The regattas that took place at the famous French resort on the Côte d’Azur saw the participation of 51 boats, split into seven categories. Starting on Thursday 3rd June and thanks to sunny days, summer temperatures and winds that never exceeded 12 knots, the boats were able to complete one regatta every day. The event was organized by the Yacht Club d’Antibes and the Club Nautique d’Antibes. The glorious 12-Metre I.T. (International Tonnage) boats present, French Kiss, South Australia and Kookaburra III, the stars of past America’s Cup challenges, raced in a separate field. South Australia, having won all nine regattas scheduled, was awarded the final victory.
Also present in Antibes, though not participating in the regattas, was Eilean, the 22-metre Marconi ketch built by Scottish boatyard Fife in 1936. The boat, purchased in 2006 by Officine Panerai, made its official debut during one of the Panerai Classic Yacht Challenge events after undergoing a complete restoration at the Francesco Del Carlo boatyard in Viareggio, Tuscany. The two-mast yacht, as well as being one of the most admired boats on the quayside, sailed every day with representatives from the international press on board.
Here are the three top ranking boats in each class:
Big Boats:     Mariska, Moonbeam IV, Moonbeam of Fife

Marconi Classic > 15 metres:  Chaplin, Emeraude, White Dolphin

Marconi Classic < 15 metres:  Maria Giovanna II, Crazy Life, Astarte II

Vintage Auric:    Bona Fide, Marigold, Tigris

Marconi ‘B’ vintage:   Rowdy, Oiseau de Feu, White Wings

Marconi ‘C’ vintage:  France, Helen K33, Artemis

Spirit of Tradition:   Nazgul of Fordell, Ilhabela II, Blue of Methylene II

A host of special prizes was awarded. The Officine Panerai special award for the oldest boat participating in Les Voiles d’Antibes went to Marigold, an auric cutter built in England in 1892 that is still sailing today in its original condition. Another special prize, for constant presence at Les Voiles d’Antibes, was awarded to Outlaw, a Marconi cutter built in England in 1963. Panerai also honoured the yacht that made the longest voyage to take part in Les Voiles d’Antibes 2010. This prize went to the 25-metre vessel Faïaoahé, a Spirit of Tradition made from aluminium in 2006, which travelled all the way from Brittany.

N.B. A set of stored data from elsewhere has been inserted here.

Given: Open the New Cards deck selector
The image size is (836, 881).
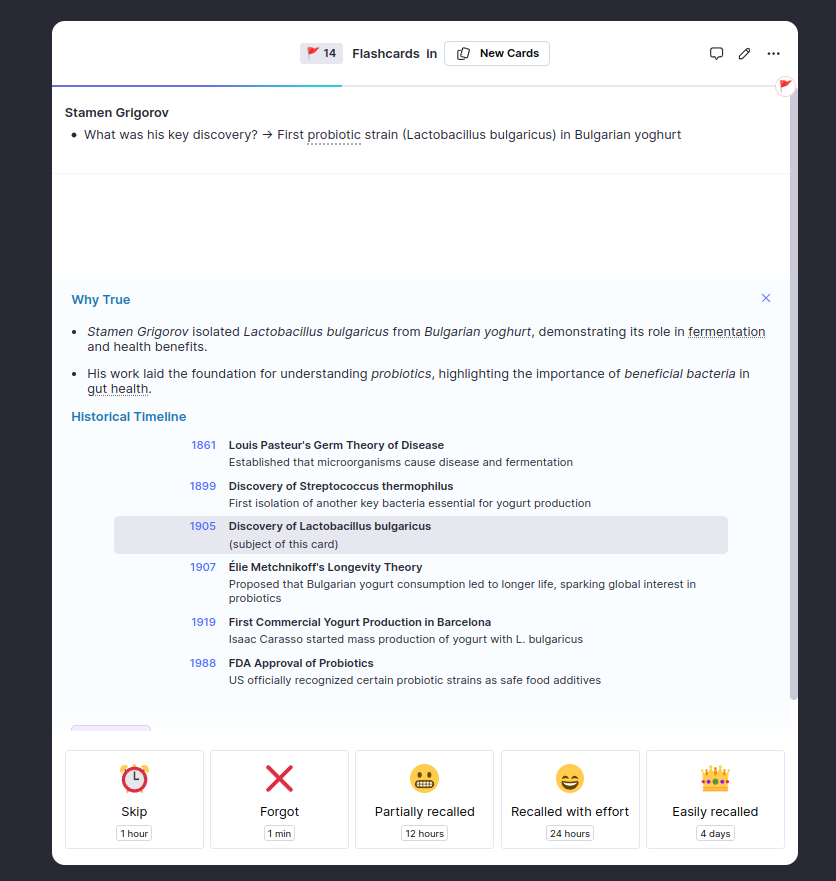Looking at the screenshot, I should click(497, 54).
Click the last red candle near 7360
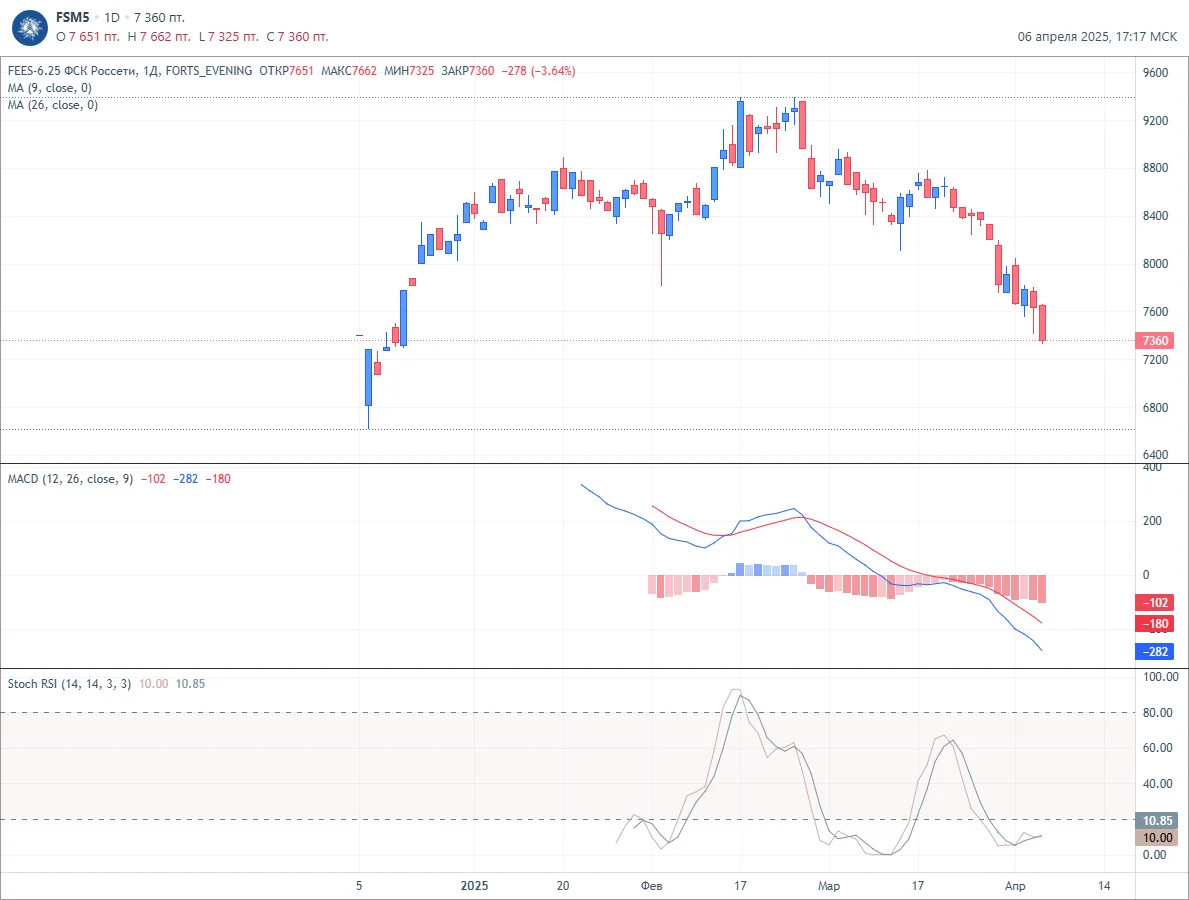The height and width of the screenshot is (900, 1189). click(x=1043, y=324)
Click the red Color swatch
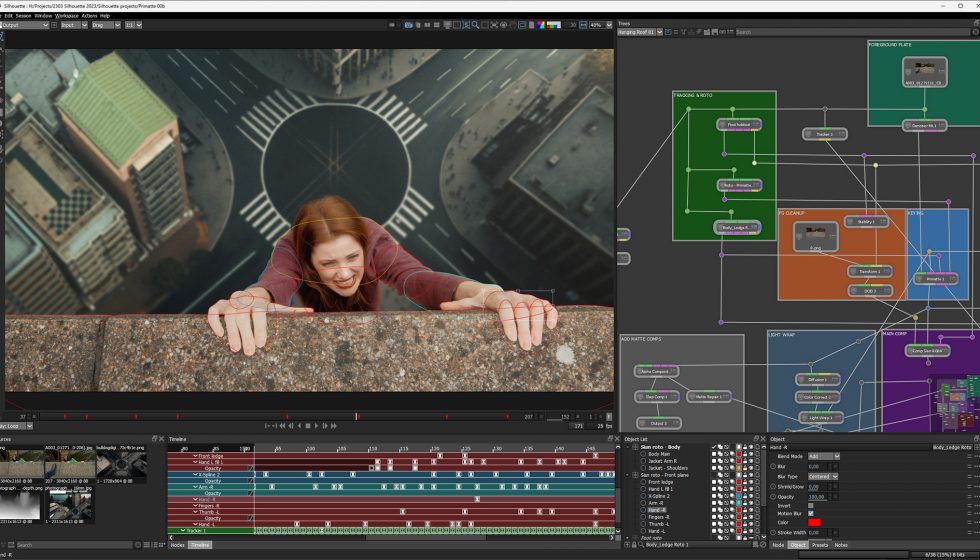The image size is (980, 560). pyautogui.click(x=814, y=522)
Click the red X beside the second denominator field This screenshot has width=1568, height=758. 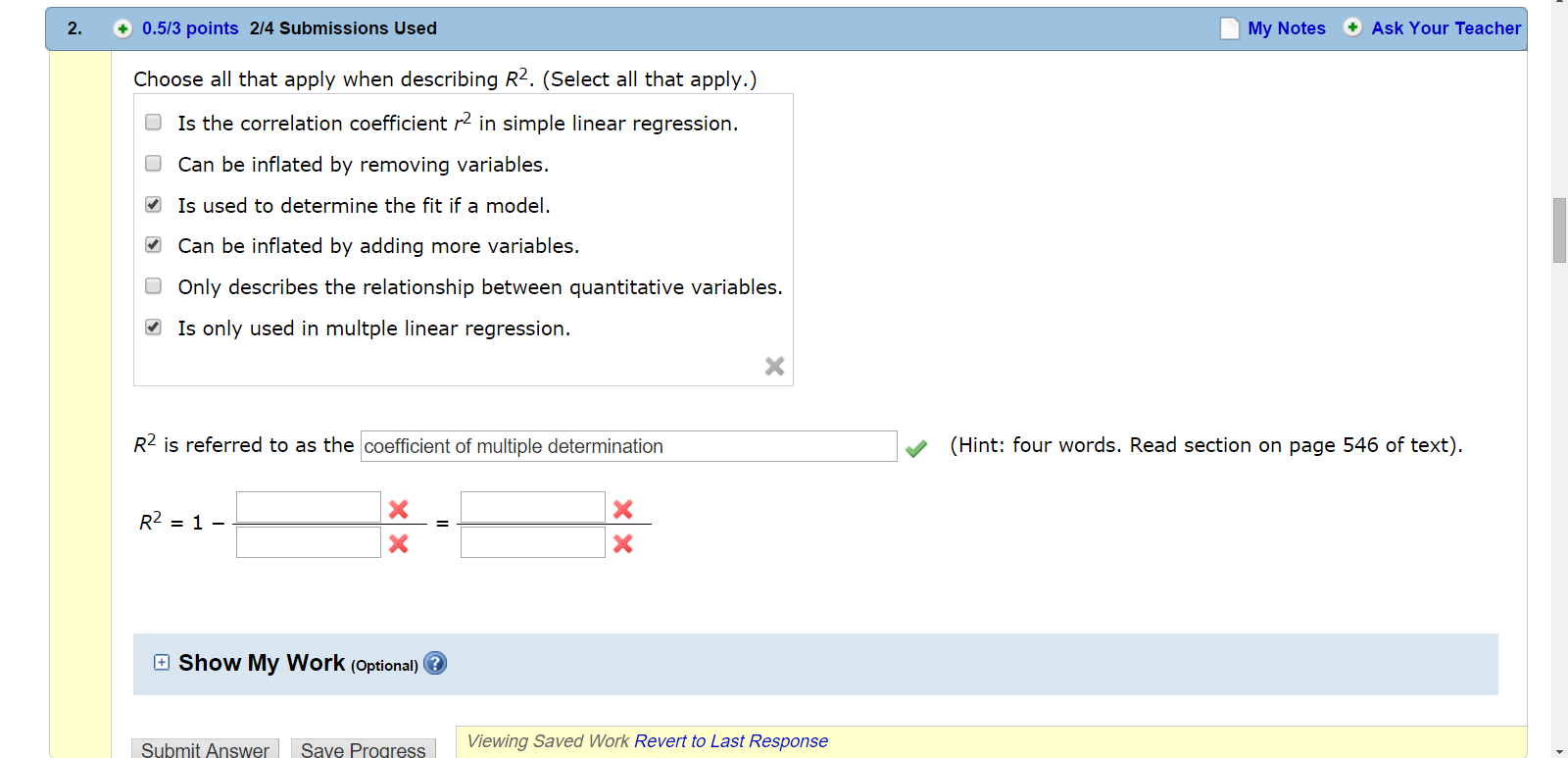click(622, 543)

The Trophée Bouche awarded by the Yacht Club de France was given to Rowdy, while Mariska received the Trophée de l’Esprit Classique. Bona Fide, the auric cutter from 1899, already in the Panerai Classic Yachts Challenge Roll of Honour, having won the Vintage category in 2006, was awarded the Camper & Nicholson Elegance Trophy. The Trophée Froggy Gourmet, given to the most entertaining crew, went to Irina VII from 1934. Each arrival at and departure from the harbour of this Marconi cutter built in 1934 was in fact ‘celebrated’ by a crew member who, hoisted half-way up the mainmast, would mime the flight of an angel. The Trophée Chanvré, offered by the French yacht photographer Patricia Lascabannes, went to Tigris, an elegant auric cutter, also from 1899.